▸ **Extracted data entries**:

_ _ _ _ _

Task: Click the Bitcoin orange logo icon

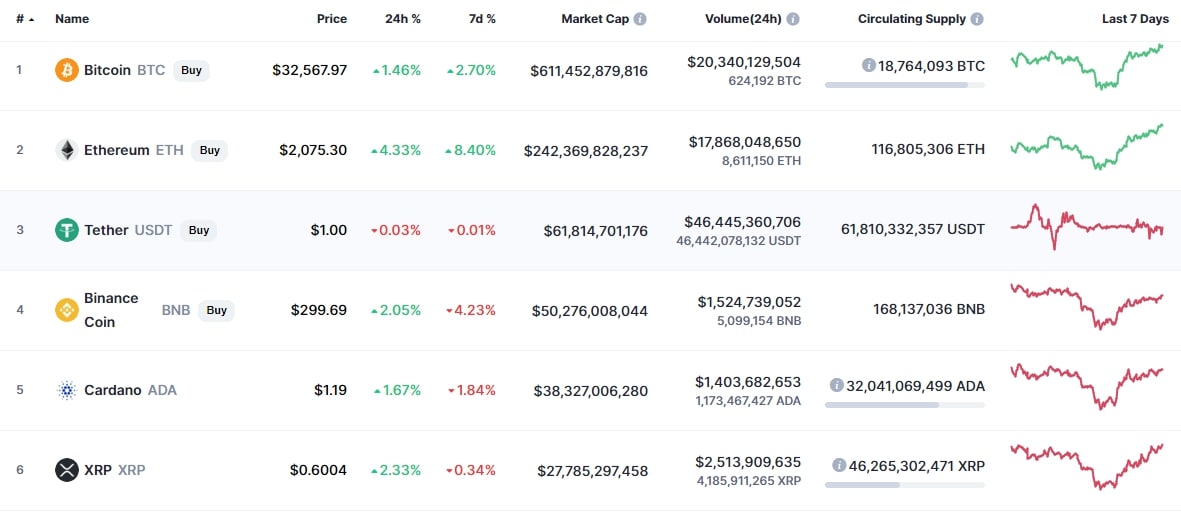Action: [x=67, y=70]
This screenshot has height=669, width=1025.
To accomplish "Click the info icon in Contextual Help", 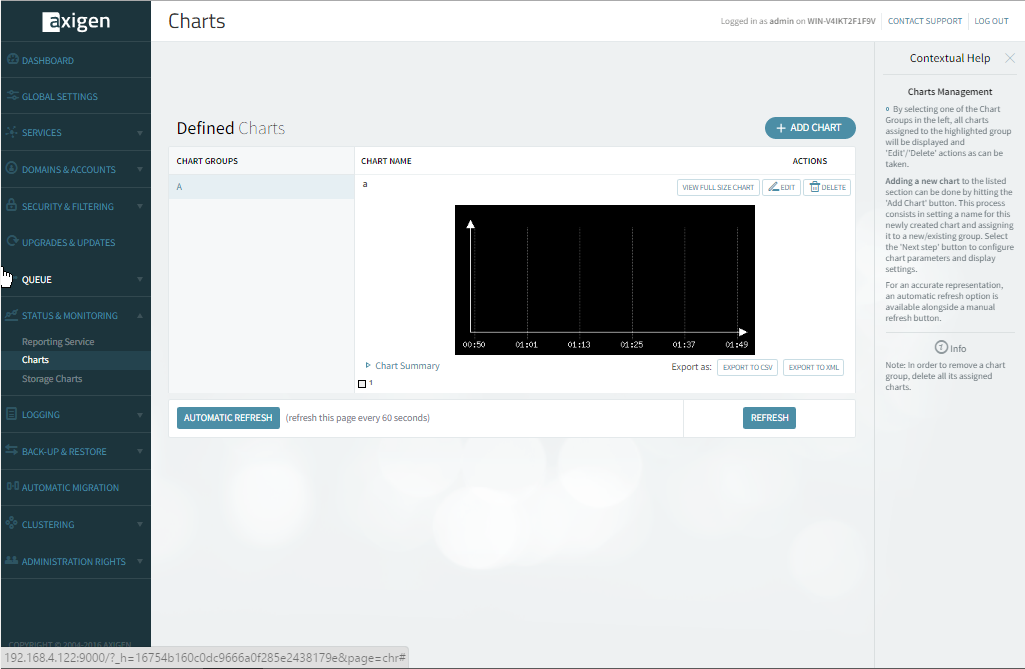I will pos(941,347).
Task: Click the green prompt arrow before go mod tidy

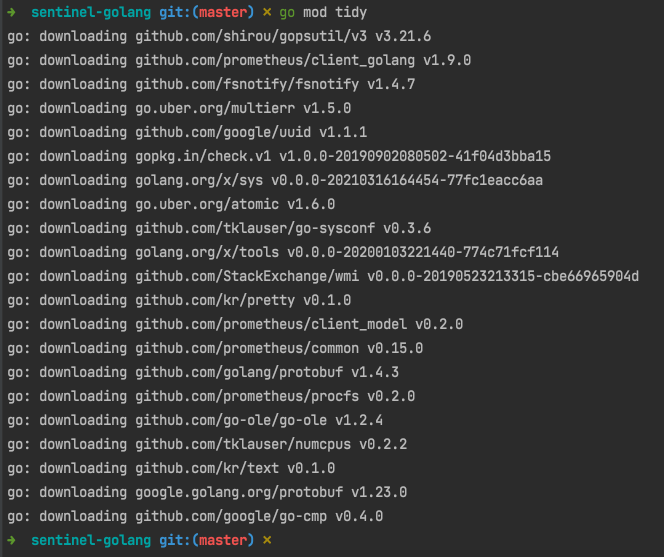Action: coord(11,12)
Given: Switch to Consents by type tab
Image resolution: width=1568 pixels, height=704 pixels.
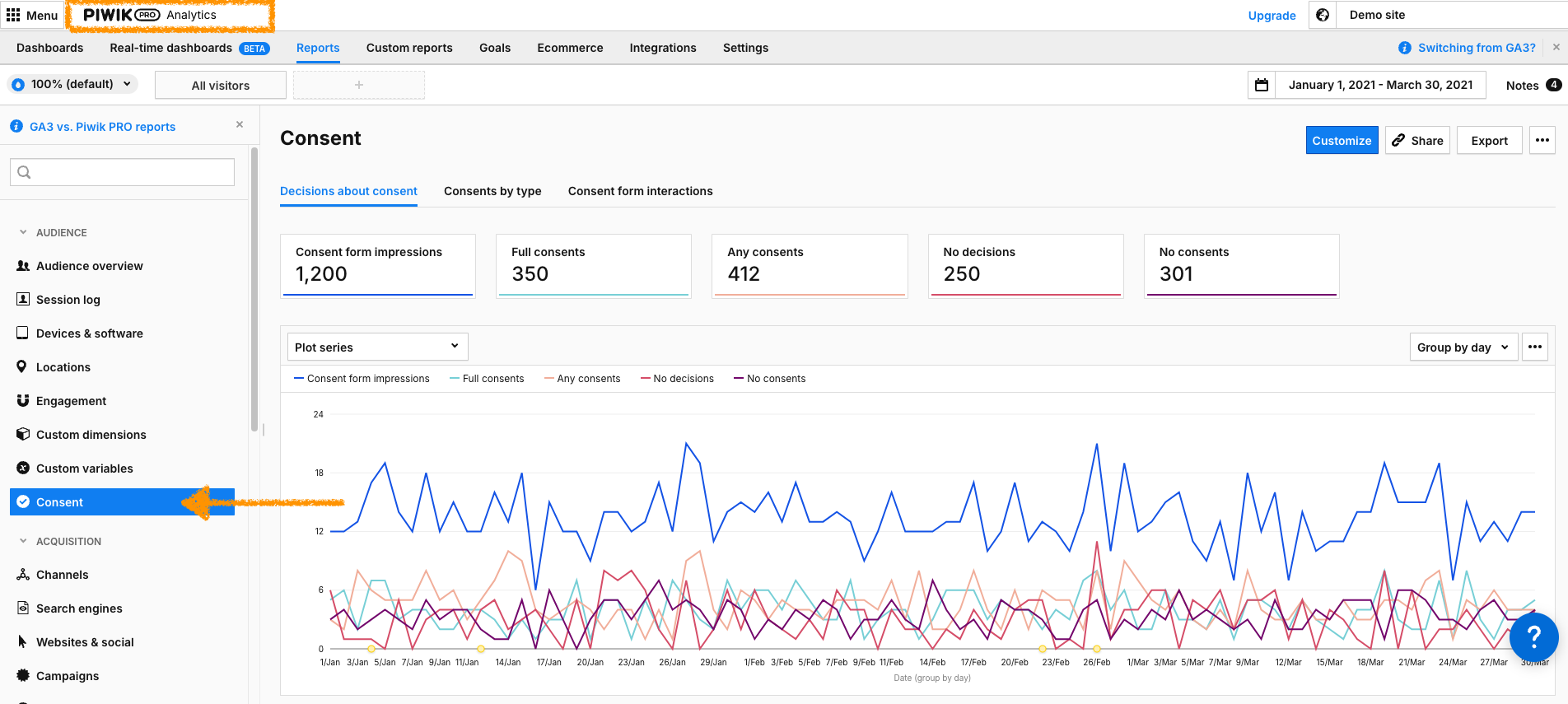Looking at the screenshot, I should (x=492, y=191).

_ _ _ _ _

▸ **Task directions**:
Set the pictures aside and restate word for word only the lines from the line containing "Task: Click the green" through the end of the entries above, both included.

▸ **Result of this task**:
Task: Click the green prompt arrow before go mod tidy

Action: coord(11,12)
Given: Switch to Consents by type tab
Image resolution: width=1568 pixels, height=704 pixels.
Looking at the screenshot, I should (x=492, y=191).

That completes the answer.